__SUPPLIED PASSAGE__
★ ★ ★
The other photo in each panel is (with one exception) of a woman who had lost her husband and children at the hands of one of those perpetrators but who had nonetheless granted forgiveness to that person. In many cases, the perpetrator and victim have grown close, with the former being the one to perform tasks on the latter’s behalf that would formerly have been done by male family members.
The reconciliation process described in the photos is the diametric opposite of the settling of accounts between the Allied victors and Nazi war criminals at Nuremburg. At Nuremburg, retributive justice was meted out to the Nazi perpetrators, with the hope also of deterring other would-be participants in genocide.
Yet the Nuremburg process strikes the Western mind — at least this Western mind — as far more natural. In The Sunflower: On the Possibilities and Limits of Forgiveness, the late Nazi hunter Simon Wiesenthal relates how, when he was in a forced labor unit in a German military hospital, a nurse summoned him to the bedside of a mortally wounded German soldier. The soldier sought from Wiesenthal absolution for his role in the machine-gunning by SS soldiers of 300 desperate Jews as they tried to escape a burning building. Wiesenthal left the room without responding. He had no authority to grant forgiveness in the name of the Jewish People. And I’m sure each of us would react in the same way.
Even in my fantasy life, the outer limits of my capacity to forgive extend only to the point of urging a judge not to throw the book at, for instance, a young drunk driver responsible for the death of a loved one. But even then I cannot imagine maintaining an ongoing relationship with that person.
I wonder if there is something in traditional African culture that allows for reconciliation.
In those panels at the Cape Town Holocaust and Genocide Centre, there are two amazing transformations. The most obvious is that of the victims, who describe themselves as not wishing to be consumed by hate and recognizing its futility to bring back their slaughtered loved ones.
★ ★ ★
Dataset items:
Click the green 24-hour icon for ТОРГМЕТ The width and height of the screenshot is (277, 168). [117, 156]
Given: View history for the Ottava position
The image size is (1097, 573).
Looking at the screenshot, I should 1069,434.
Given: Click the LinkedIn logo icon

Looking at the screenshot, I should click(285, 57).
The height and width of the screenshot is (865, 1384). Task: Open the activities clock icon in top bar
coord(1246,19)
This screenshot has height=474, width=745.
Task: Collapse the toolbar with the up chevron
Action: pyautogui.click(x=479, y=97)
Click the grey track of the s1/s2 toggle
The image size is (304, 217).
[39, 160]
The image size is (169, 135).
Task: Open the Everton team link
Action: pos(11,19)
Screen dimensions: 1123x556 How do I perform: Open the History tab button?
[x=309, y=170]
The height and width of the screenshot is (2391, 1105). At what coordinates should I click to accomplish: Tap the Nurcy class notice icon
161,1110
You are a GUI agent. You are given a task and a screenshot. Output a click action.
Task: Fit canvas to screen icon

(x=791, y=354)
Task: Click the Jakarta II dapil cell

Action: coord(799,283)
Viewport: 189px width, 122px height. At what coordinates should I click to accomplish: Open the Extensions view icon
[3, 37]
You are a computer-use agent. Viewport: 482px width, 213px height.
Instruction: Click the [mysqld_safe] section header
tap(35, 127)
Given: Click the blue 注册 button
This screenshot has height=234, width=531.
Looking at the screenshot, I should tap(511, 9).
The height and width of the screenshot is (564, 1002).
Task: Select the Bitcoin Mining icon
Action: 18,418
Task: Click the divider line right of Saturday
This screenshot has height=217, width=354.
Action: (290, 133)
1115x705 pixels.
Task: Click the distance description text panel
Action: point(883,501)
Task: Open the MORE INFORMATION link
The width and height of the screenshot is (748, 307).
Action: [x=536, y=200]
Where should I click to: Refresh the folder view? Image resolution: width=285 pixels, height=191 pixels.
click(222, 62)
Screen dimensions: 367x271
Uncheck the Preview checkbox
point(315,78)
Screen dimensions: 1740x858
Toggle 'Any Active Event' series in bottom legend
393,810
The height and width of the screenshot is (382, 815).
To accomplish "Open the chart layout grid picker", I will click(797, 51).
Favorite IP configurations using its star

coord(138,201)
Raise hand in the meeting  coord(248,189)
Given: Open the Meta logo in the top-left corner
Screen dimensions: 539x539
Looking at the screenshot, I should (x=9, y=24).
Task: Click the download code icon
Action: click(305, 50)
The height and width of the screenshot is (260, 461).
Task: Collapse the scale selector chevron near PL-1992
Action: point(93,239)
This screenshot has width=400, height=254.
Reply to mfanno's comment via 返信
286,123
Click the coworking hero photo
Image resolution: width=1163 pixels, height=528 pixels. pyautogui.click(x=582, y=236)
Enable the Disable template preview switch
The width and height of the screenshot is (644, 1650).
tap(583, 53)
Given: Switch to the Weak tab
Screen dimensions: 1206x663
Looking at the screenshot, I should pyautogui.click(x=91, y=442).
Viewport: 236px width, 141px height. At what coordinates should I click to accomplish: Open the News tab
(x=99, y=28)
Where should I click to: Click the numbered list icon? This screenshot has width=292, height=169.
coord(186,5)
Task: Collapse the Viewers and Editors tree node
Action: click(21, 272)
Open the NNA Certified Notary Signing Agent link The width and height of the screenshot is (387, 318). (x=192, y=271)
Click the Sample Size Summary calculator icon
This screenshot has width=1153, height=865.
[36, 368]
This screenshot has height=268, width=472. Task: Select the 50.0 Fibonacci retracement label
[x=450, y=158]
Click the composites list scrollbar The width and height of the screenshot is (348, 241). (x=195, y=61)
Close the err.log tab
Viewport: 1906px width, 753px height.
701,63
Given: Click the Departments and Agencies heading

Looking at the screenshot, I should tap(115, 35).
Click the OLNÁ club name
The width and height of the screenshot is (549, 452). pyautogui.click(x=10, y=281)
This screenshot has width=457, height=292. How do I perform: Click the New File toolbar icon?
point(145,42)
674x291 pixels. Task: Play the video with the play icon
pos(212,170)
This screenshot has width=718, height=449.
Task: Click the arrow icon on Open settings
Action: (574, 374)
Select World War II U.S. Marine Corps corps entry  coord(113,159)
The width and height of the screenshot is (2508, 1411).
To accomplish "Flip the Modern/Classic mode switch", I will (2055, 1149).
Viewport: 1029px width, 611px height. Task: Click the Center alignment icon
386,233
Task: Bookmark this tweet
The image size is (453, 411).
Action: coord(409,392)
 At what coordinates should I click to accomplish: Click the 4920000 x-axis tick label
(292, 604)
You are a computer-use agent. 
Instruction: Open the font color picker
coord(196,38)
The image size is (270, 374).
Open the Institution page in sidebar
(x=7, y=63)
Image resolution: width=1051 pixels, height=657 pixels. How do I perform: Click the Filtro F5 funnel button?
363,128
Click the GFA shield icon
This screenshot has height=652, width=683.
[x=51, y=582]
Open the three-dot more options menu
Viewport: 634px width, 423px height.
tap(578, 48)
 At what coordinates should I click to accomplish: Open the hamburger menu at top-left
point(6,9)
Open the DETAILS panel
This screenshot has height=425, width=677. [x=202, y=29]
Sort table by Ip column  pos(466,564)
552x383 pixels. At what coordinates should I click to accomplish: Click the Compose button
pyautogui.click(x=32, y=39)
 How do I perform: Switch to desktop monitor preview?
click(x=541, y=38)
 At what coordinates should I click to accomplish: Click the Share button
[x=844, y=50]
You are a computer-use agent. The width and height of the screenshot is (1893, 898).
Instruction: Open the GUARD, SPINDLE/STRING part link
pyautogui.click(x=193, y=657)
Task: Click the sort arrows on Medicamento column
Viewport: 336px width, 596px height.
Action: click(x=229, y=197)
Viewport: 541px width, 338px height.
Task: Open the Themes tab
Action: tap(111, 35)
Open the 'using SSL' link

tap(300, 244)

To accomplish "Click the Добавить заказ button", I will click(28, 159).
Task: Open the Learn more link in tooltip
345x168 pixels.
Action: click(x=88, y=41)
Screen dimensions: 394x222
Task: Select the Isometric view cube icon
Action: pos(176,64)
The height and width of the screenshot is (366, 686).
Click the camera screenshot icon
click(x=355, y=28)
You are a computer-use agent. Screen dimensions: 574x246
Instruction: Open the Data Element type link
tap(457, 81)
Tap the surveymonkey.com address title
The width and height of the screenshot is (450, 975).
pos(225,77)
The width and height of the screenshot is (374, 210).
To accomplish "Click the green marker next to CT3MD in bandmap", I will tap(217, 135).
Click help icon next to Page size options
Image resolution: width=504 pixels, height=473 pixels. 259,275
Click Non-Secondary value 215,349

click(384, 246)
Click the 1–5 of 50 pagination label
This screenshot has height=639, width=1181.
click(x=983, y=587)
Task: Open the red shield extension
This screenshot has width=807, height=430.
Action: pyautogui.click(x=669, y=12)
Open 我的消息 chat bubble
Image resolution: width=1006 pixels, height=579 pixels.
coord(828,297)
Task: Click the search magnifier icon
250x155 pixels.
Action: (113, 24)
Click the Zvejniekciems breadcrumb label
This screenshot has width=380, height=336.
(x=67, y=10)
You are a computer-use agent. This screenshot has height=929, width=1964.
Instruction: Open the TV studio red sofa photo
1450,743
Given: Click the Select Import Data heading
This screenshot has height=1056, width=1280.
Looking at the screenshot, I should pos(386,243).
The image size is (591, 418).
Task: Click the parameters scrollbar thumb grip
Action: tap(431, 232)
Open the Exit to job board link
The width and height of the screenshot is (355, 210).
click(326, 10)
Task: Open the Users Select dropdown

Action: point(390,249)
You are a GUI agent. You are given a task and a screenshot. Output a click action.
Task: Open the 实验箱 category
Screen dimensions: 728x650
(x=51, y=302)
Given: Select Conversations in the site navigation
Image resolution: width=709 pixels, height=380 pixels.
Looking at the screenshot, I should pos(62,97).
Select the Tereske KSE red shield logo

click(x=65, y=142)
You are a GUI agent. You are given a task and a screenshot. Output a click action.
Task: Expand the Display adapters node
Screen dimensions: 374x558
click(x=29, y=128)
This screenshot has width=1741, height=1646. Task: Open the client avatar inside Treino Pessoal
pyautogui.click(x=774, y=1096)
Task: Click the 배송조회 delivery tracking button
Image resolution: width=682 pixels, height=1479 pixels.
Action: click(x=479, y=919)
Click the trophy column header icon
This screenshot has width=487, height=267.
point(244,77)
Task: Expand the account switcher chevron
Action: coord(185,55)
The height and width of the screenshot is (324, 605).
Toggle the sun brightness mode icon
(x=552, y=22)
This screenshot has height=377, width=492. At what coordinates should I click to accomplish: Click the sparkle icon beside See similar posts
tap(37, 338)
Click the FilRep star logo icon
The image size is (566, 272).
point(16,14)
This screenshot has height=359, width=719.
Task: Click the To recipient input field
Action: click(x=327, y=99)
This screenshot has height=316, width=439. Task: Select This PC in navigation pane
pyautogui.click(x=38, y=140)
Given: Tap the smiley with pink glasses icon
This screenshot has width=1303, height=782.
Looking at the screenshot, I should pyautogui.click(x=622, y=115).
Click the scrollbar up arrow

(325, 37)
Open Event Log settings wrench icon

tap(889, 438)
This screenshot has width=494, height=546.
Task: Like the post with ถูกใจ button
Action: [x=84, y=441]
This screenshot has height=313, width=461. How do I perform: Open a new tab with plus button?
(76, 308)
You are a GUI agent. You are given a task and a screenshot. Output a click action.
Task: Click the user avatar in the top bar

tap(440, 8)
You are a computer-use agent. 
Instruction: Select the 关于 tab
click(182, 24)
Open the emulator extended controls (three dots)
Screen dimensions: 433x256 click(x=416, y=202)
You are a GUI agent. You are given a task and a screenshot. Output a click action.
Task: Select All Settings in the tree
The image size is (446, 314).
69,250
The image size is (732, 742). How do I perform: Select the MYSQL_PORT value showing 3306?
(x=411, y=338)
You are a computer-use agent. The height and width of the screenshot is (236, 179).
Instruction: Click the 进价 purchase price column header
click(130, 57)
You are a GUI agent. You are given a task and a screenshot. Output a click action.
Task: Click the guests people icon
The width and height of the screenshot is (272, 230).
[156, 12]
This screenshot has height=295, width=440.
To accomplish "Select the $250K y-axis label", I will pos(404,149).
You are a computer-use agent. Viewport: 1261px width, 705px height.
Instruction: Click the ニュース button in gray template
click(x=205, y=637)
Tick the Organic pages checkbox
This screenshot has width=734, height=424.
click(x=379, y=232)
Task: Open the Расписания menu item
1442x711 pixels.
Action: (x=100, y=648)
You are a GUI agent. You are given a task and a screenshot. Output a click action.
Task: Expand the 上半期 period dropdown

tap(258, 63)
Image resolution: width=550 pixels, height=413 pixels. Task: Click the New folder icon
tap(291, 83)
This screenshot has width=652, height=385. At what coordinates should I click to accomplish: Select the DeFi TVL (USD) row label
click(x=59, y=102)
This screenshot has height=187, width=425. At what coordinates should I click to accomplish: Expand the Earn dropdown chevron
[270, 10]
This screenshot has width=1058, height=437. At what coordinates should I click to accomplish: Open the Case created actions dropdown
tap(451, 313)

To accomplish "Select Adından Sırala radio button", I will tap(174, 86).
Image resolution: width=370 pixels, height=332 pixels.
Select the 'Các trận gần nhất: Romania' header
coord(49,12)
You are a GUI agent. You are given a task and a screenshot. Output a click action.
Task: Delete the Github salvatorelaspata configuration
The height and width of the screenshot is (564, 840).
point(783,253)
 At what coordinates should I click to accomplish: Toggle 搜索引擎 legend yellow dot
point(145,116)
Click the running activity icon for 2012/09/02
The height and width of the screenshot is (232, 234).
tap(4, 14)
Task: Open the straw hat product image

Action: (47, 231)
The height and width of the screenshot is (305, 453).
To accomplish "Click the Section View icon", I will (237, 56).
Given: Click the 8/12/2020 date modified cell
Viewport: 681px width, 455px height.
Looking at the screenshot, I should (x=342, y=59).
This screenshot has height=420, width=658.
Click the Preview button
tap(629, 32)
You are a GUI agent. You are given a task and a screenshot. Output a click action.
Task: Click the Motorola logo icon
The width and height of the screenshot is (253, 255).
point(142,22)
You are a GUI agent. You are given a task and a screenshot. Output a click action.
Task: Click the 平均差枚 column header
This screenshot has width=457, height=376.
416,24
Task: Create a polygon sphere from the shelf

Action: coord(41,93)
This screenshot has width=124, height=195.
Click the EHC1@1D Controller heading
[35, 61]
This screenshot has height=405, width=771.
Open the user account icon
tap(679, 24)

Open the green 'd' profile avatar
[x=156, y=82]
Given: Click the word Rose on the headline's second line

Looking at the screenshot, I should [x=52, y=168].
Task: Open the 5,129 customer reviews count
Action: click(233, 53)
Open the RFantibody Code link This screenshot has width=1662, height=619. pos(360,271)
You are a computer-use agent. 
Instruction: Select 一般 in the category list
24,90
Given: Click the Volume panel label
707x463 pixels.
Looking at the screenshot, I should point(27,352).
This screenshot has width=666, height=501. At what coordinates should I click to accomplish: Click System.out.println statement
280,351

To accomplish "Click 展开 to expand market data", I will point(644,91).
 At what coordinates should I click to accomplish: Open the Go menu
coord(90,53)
★ ★ ★
__TASKS TO CARRY OUT__
[a] Revise everything from "Even in my fantasy" down to "allows for reconciliation." in the forgiveness passage, swapping "judge" for "magistrate".
[b] According to the forgiveness passage, how did Wiesenthal respond when the wounded soldier asked him for absolution?
[c] Render this sentence from the forgiveness passage in Spanish: "Wiesenthal left the room without responding."
The items above are separate material and have no connection to the forgiveness passage.

__ANSWER SECTION__
[a]
Even in my fantasy life, the outer limits of my capacity to forgive extend only to the point of urging a magistrate not to throw the book at, for instance, a young drunk driver responsible for the death of a loved one. But even then I cannot imagine maintaining an ongoing relationship with that person.
I wonder if there is something in traditional African culture that allows for reconciliation.

[b] He left the room without responding.

[c] Wiesenthal salió de la habitación sin responder.